Dzień, w którym dostał pracę:
-Synu masz już 18 lat. Czas abyś znalazł pracę.
-Umiem tylko strzelać z pistoletu i grać na instrumencie.
-Twój talent można wykorzystać, podobno jeden z barmanów szuka muzyków do swojego lokalu. I to nie jest byle jaki bar - to Dex's Dinner. Masz tu kilka kredytów na Robo-taxi.
-Dziękuję- odpowiedział, po czym wziął instrument i pistolet, a następnie wyszedł z domu i złapał taksówkę. Po jakichś 5 minutach był już w barze. Usiadł przy ladzie, po czym podszedł doń pewien Besalisk.
-Co podać.
-Nic, dziękuję. Właściwie jestem tu w sprawie pracy. Czy mogę zobaczyć się z panem Dexterem?
-To ja jestem Dexter. Czy mógłby pan pójść ze mną na zaplecze?
-Oczywiście. - Młody muzyk poszedł za właścicielem. Gdy tylko weszli usiedli na krzesłach, po czym Dexter zaczął zadawać pytania.
-Jak ci na imię?
-Nazywam się Merklon Ny'arah.
-Na jakim instrumencie grasz?
-Gram na Quetarrze.
-A jak długo na nim grasz?
-To już będzie 14 lat.
-Mógłbyś mi zaprezentować? - Merklon jakby tylko czekał na to pytanie. Wziął swój instrument, po czym zaczął grać jedną z bardziej skocznych melodii, które znał. Dex wydawał się być zadowolony.
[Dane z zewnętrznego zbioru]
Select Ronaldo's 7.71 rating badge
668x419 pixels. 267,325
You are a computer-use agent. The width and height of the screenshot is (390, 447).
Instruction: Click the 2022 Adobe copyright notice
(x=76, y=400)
-Dobrze teraz ostatnie pytanie: gdybyś miał zaciągnąć się do wojska, a armia republiki by naprawdę kiepsko płaciła, zaciągnął się do wojska imperium?
-Oczywiście, że nie. Mój ojciec był żołnierzem rebelii, więc nie chciałbym przez pieniądze go zawieść i zdradzić republikę.
-Ha! Lubię takich ludzi. Może zbytnio dramatyzujesz, lecz widać że jesteś przychylny republice. Masz tę robotę. Proszę oto 20 kredytów zaliczki.
-Dziękuję-powiedział, po czym wziął kredyty.
-Zaczynasz od jutra.
Merklon rzucił wychodząc "Do widzenia" po czym wrócił taksówką do domu.